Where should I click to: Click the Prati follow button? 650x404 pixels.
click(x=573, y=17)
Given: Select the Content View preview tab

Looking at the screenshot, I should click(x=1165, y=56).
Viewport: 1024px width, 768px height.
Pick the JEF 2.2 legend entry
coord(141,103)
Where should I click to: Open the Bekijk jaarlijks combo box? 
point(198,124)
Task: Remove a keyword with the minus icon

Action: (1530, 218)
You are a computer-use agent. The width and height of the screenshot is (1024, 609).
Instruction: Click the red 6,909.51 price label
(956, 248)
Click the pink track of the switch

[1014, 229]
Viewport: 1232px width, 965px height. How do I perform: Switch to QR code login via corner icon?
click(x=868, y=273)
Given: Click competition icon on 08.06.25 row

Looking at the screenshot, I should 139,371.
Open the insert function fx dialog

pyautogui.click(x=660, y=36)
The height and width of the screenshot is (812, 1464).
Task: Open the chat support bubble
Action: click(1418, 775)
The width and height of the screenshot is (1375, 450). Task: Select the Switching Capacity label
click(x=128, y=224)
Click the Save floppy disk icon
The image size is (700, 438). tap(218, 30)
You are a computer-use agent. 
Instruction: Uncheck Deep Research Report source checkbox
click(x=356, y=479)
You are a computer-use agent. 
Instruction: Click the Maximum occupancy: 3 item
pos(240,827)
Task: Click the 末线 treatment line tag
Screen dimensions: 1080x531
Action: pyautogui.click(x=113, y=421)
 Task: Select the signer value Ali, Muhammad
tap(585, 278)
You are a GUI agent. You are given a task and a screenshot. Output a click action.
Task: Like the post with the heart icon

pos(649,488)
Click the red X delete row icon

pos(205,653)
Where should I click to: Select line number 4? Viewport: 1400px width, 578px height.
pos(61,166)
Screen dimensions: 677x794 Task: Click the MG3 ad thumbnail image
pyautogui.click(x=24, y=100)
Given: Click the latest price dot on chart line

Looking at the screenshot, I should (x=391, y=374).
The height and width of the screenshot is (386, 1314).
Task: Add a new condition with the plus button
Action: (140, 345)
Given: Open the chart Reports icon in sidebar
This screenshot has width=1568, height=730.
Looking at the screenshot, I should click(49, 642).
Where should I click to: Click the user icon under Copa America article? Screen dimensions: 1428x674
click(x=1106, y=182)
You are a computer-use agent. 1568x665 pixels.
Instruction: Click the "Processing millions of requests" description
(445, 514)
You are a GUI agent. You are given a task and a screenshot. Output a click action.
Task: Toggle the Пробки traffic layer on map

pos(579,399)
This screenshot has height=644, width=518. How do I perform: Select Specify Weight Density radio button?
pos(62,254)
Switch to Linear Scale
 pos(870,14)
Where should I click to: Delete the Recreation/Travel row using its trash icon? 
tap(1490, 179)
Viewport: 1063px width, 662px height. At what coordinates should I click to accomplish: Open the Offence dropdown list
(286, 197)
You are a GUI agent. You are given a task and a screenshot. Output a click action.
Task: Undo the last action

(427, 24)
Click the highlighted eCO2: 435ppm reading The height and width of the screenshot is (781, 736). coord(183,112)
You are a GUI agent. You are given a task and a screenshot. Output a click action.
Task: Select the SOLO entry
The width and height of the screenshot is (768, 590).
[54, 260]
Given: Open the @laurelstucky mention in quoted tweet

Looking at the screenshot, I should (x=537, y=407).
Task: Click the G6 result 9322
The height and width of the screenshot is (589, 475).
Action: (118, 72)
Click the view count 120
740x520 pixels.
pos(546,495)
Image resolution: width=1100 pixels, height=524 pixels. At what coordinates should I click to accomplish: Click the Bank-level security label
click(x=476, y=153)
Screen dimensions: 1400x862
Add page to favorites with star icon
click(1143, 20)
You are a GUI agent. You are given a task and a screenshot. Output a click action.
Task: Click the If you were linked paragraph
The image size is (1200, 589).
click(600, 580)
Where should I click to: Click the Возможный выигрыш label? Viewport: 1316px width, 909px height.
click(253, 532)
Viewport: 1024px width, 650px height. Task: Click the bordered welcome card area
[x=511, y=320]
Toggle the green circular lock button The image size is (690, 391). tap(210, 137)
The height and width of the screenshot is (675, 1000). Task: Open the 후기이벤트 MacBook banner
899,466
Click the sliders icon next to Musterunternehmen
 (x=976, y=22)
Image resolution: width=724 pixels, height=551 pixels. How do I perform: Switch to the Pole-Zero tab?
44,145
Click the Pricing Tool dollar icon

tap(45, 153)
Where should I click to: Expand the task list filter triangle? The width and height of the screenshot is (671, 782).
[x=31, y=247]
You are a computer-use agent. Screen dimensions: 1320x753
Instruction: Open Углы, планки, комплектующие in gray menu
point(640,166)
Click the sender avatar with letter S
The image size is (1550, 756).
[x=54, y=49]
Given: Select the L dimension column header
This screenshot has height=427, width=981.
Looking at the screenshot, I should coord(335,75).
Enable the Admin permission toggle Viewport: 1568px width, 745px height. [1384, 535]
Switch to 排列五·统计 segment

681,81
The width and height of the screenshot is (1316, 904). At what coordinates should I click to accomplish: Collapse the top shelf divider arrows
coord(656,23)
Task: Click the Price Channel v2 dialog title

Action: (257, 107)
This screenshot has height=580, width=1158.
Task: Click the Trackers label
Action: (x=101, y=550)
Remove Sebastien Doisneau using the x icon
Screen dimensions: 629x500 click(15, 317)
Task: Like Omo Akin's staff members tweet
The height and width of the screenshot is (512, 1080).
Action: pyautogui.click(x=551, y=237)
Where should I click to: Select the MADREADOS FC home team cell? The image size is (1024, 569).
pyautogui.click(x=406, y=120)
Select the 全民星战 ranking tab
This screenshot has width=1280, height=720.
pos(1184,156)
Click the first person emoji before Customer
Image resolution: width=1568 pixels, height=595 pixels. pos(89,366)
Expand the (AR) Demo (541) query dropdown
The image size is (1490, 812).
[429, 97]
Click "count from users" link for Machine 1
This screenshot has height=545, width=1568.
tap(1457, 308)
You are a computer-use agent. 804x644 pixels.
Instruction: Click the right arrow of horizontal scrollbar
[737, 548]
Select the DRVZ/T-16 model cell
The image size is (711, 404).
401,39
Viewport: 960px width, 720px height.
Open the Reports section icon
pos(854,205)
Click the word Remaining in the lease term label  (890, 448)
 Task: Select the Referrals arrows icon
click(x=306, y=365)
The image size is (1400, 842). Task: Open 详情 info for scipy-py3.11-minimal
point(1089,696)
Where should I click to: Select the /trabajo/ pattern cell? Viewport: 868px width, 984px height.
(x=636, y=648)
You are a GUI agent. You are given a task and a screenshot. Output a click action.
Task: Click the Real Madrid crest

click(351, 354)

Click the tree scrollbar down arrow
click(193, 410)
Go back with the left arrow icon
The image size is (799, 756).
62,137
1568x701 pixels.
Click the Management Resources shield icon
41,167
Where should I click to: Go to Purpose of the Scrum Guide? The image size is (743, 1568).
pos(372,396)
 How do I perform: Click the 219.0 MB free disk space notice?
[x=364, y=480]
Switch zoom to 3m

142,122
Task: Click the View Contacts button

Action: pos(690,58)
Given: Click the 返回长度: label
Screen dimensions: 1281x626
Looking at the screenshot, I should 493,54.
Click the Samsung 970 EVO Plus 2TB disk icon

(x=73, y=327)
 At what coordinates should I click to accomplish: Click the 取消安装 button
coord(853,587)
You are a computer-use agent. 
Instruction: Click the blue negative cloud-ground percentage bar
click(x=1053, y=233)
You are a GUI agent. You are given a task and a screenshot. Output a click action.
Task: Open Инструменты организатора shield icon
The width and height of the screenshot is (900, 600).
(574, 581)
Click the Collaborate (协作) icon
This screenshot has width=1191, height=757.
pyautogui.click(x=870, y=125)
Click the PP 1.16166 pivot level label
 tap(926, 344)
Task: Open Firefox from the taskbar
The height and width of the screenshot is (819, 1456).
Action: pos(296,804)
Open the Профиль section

==================================================

*TASK TO CARRY OUT:* Of all the entries above, repeat only the lines from the line that has "Click the view count 120" to the line that has "Given: Select the L dimension column header", both lines included, exactly.

*ANSWER AREA:*
Click the view count 120
740x520 pixels.
pos(546,495)
Image resolution: width=1100 pixels, height=524 pixels. At what coordinates should I click to accomplish: Click the Bank-level security label
click(x=476, y=153)
Screen dimensions: 1400x862
Add page to favorites with star icon
click(1143, 20)
You are a GUI agent. You are given a task and a screenshot. Output a click action.
Task: Click the If you were linked paragraph
The image size is (1200, 589).
click(600, 580)
Where should I click to: Click the Возможный выигрыш label? Viewport: 1316px width, 909px height.
click(253, 532)
Viewport: 1024px width, 650px height. Task: Click the bordered welcome card area
[x=511, y=320]
Toggle the green circular lock button The image size is (690, 391). tap(210, 137)
The height and width of the screenshot is (675, 1000). Task: Open the 후기이벤트 MacBook banner
899,466
Click the sliders icon next to Musterunternehmen
 (x=976, y=22)
Image resolution: width=724 pixels, height=551 pixels. How do I perform: Switch to the Pole-Zero tab?
44,145
Click the Pricing Tool dollar icon

tap(45, 153)
Where should I click to: Expand the task list filter triangle? The width and height of the screenshot is (671, 782).
[x=31, y=247]
You are a computer-use agent. Screen dimensions: 1320x753
Instruction: Open Углы, планки, комплектующие in gray menu
point(640,166)
Click the sender avatar with letter S
The image size is (1550, 756).
[x=54, y=49]
Given: Select the L dimension column header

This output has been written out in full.